→ TASK:
Type the entries again, word for word.

□ □ □ □ □

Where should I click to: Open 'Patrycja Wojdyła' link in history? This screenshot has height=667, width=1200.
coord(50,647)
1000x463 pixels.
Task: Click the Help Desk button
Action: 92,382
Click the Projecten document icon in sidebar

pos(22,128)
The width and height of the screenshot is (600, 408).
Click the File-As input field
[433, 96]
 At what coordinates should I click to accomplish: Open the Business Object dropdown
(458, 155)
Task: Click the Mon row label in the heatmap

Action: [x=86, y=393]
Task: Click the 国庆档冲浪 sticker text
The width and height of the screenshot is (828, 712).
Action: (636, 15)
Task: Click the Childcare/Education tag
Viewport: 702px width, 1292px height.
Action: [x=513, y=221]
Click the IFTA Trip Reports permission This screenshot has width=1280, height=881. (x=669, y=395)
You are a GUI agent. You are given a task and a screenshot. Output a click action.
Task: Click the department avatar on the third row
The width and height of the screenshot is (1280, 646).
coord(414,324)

□ □ □ □ □

→ SOLUTION TO THIS PROBLEM:
Where should I click to: Open 'Patrycja Wojdyła' link in history? This screenshot has height=667, width=1200.
coord(50,647)
1000x463 pixels.
Task: Click the Help Desk button
Action: 92,382
Click the Projecten document icon in sidebar

pos(22,128)
The width and height of the screenshot is (600, 408).
Click the File-As input field
[433, 96]
 At what coordinates should I click to accomplish: Open the Business Object dropdown
(458, 155)
Task: Click the Mon row label in the heatmap

Action: [x=86, y=393]
Task: Click the 国庆档冲浪 sticker text
The width and height of the screenshot is (828, 712).
Action: (636, 15)
Task: Click the Childcare/Education tag
Viewport: 702px width, 1292px height.
Action: [x=513, y=221]
Click the IFTA Trip Reports permission This screenshot has width=1280, height=881. (x=669, y=395)
You are a GUI agent. You are given a task and a screenshot. Output a click action.
Task: Click the department avatar on the third row
The width and height of the screenshot is (1280, 646).
coord(414,324)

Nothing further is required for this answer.